Discharge Instructions and Ambulatory Treatment

Children responding well to conventional therapy may be discharged after 2 to 4 h of treatment. A short ED observation period is recommended for patients with an incomplete response but acceptable PEFR. Detailed discharge instructions should outline medication administration, inhaler use, and follow-up ( T.a.b!eJ...2..0.-.§). No child should be discharged without an MDI and spacer ( Fig, 120:2.), and prescriptions for oral glucocorticoids are generally recommended unless the attack was extremely mild (resolved with minimal treatment) or exercise-induced. Studies suggest that a tapered dose is not generally needed for "burst dose" (3- to 10-day) therapy,35 since the side effect of adrenal suppression with prolonged use is unlikely to occur. Of the two most common forms of methylprednisolone, Pediapred is reported to taste better than Prelone; however, its lower concentration requires that three times the volume of Prelone be given for the same dose.

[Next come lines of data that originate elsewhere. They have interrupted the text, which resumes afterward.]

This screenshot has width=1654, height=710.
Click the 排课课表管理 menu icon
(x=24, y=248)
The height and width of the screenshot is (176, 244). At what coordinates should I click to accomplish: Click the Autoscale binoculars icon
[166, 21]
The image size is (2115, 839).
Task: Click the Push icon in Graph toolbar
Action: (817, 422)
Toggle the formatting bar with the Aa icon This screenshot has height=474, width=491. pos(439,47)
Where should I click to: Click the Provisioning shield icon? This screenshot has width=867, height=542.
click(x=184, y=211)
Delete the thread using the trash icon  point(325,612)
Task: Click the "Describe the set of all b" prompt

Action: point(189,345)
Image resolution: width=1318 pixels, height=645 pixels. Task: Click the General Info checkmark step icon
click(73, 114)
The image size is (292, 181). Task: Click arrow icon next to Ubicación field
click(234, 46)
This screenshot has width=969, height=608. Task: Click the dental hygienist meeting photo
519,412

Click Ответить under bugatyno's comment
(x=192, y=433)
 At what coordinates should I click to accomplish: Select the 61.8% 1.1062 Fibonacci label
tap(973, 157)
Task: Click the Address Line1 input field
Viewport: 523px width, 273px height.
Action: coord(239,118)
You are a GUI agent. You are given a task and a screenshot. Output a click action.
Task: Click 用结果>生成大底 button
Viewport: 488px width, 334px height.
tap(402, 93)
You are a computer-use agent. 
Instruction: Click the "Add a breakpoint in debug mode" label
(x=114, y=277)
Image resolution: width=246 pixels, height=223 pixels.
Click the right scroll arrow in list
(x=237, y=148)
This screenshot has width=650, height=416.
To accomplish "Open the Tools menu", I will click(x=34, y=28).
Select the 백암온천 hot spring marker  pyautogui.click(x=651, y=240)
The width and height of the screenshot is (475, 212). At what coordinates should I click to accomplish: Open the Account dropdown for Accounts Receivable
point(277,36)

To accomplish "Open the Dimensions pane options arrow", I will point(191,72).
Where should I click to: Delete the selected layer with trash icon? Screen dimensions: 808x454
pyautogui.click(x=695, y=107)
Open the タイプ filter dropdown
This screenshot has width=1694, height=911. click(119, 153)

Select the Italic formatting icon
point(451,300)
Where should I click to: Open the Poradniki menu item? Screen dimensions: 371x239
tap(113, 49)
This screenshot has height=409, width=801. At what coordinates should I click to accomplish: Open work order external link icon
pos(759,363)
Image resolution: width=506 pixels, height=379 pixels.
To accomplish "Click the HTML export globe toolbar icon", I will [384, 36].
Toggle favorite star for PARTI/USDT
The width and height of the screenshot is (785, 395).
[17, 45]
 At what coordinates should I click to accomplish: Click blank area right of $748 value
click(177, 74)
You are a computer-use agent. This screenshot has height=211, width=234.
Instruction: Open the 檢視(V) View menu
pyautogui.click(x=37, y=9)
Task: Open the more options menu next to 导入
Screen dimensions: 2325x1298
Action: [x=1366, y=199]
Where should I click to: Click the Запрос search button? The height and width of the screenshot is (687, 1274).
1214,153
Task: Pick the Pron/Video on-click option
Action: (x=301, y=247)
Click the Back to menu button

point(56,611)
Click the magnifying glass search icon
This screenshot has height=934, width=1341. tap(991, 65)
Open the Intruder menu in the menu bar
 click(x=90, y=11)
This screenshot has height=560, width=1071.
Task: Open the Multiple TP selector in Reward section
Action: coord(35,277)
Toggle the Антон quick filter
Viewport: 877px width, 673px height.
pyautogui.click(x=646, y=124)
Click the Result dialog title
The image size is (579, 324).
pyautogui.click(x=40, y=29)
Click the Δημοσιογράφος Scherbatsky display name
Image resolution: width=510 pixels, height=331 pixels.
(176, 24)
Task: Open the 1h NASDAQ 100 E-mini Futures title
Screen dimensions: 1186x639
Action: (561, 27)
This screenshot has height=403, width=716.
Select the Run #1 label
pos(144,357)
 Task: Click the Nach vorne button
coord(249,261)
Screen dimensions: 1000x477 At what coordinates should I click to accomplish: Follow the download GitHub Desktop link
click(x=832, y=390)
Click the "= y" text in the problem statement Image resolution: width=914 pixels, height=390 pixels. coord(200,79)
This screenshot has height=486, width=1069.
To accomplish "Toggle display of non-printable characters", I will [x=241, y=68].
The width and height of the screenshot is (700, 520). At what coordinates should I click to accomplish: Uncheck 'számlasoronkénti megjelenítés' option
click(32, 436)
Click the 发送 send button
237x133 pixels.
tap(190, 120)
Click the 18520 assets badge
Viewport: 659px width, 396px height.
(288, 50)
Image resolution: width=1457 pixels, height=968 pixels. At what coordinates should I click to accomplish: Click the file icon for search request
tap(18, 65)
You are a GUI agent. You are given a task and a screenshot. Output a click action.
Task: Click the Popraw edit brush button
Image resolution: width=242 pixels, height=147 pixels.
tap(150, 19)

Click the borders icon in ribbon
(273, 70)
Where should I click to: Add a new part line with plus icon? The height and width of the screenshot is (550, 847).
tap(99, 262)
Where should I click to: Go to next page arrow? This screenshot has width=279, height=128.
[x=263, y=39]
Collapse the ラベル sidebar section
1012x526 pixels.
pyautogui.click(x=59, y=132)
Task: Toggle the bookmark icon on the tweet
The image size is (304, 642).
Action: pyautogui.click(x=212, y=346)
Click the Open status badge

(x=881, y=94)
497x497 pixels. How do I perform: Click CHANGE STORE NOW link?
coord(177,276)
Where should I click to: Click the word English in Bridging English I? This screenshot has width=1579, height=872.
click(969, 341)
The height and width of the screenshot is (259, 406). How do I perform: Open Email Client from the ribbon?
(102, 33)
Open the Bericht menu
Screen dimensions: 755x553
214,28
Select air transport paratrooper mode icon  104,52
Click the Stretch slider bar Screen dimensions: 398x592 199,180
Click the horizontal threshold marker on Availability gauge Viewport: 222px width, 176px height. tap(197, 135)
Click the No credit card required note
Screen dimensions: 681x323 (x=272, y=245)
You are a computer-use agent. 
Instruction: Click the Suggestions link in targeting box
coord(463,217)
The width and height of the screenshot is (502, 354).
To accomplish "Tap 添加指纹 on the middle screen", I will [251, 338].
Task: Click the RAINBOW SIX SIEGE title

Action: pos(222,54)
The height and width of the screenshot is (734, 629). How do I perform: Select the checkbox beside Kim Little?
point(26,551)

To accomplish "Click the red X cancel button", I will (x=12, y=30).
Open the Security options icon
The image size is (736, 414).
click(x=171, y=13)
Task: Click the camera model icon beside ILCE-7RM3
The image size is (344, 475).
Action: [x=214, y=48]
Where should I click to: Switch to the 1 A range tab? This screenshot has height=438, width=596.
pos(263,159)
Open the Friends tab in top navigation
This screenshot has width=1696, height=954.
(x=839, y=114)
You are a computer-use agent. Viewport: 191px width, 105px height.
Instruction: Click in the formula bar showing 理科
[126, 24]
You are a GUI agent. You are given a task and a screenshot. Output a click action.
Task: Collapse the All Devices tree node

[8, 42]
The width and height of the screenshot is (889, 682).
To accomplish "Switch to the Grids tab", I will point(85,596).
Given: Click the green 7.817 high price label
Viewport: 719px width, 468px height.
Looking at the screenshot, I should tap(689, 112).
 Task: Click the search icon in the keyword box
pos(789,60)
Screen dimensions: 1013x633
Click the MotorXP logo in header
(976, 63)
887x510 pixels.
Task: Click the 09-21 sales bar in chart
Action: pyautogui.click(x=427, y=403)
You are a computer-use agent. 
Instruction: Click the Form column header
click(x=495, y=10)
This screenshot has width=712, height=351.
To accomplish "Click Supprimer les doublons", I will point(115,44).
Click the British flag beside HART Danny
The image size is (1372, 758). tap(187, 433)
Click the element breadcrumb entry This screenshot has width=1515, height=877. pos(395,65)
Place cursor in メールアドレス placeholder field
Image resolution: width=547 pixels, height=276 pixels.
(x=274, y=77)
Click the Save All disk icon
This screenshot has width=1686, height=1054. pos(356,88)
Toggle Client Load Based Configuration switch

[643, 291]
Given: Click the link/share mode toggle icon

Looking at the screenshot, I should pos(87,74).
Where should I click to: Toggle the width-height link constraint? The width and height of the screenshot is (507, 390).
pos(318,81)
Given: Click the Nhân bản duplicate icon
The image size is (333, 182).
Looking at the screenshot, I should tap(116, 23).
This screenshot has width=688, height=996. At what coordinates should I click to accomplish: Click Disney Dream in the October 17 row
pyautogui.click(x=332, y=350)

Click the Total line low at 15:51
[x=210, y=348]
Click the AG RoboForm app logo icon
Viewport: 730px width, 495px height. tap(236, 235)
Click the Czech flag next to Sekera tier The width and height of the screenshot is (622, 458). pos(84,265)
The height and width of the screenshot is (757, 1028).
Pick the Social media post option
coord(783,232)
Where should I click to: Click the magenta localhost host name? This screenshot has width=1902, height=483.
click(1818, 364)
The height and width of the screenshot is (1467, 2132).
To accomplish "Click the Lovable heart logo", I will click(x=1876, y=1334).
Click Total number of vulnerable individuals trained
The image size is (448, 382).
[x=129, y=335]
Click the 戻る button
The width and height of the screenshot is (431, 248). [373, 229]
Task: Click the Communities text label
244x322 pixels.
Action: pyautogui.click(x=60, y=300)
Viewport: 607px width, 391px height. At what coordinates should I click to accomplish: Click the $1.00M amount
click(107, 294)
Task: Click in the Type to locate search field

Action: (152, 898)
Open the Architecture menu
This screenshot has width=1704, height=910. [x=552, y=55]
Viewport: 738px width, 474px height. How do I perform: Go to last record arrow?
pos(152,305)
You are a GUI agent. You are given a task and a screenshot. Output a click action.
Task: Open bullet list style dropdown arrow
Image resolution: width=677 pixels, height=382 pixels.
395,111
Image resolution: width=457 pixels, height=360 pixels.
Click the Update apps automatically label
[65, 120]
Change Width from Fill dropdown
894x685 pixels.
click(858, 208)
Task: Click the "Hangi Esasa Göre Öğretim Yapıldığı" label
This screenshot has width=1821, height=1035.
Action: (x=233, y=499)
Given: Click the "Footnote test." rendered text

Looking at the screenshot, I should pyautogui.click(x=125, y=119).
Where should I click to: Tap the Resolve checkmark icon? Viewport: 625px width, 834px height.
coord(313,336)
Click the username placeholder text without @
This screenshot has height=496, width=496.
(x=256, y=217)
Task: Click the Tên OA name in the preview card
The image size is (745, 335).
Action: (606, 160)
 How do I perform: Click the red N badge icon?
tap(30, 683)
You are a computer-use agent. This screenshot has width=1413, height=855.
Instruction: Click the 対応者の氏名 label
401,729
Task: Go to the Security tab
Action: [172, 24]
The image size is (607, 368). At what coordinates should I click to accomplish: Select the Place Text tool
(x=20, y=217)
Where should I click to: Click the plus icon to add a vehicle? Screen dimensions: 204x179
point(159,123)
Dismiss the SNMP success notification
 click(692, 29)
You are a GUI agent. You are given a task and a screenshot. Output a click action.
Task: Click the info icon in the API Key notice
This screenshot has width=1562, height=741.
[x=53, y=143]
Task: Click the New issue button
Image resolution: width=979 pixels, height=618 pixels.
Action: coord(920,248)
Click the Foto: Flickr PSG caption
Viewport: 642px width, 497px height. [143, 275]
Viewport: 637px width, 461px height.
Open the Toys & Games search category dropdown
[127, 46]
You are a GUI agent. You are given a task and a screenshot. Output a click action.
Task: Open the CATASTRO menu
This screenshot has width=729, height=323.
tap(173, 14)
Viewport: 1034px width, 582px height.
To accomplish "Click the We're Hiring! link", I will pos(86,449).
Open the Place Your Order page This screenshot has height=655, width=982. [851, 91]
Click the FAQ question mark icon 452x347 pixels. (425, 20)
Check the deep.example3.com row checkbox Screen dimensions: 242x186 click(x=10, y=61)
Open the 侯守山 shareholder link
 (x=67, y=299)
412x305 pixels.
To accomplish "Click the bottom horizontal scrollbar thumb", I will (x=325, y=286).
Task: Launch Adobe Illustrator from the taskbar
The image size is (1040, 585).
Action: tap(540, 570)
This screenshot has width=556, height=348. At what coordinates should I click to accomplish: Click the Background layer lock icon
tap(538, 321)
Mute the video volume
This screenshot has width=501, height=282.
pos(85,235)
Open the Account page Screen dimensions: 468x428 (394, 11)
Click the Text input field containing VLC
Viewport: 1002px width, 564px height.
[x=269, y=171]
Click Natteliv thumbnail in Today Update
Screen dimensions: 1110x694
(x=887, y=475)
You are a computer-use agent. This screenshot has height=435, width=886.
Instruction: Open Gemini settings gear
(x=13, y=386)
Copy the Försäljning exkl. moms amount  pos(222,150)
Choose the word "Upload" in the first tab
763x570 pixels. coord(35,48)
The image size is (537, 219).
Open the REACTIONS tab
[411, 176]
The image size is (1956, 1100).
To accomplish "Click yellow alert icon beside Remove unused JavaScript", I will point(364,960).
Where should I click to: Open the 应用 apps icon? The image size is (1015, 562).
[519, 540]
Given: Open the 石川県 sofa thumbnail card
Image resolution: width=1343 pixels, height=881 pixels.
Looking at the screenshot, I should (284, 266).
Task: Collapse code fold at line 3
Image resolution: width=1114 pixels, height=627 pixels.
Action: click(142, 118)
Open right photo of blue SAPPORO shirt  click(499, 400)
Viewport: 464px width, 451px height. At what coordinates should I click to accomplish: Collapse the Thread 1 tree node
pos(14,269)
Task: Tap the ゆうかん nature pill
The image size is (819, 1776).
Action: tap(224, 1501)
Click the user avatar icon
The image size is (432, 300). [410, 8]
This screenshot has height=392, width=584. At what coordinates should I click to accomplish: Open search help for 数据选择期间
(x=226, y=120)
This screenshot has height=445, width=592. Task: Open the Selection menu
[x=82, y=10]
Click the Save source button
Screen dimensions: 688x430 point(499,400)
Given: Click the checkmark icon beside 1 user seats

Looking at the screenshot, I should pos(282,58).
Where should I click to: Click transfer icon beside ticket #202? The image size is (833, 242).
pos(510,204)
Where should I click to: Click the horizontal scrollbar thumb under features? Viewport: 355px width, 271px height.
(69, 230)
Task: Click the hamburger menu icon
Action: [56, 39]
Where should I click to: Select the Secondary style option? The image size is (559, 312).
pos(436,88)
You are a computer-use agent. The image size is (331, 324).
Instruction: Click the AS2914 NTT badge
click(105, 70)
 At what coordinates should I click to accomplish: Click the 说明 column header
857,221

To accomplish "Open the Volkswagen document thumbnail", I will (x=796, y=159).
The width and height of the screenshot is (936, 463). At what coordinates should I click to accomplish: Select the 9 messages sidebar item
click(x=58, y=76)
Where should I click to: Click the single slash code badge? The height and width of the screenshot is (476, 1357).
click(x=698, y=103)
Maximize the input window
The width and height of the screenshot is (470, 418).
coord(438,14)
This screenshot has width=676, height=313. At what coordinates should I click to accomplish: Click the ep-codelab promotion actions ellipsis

TABLE 120-8 Discharge Treatment Dosage Guidelines

Gunk From Chest With Blood

FIG. 120-2. Steps for using your inhaler. (From the Expert Panel Report 2: Guidelines for the Diagnosis and Management of Asthma. National Asthma Education and Prevention Program, National Heart, Lung, and Blood Institute, 1997.)

A courtesy call to the private pediatrician of the child who has been treated for asthma in the ED should be made, as it facilitates continuity of care for the child and ensures follow-up. All children should be referred to their pediatrician for follow-up within 24 h.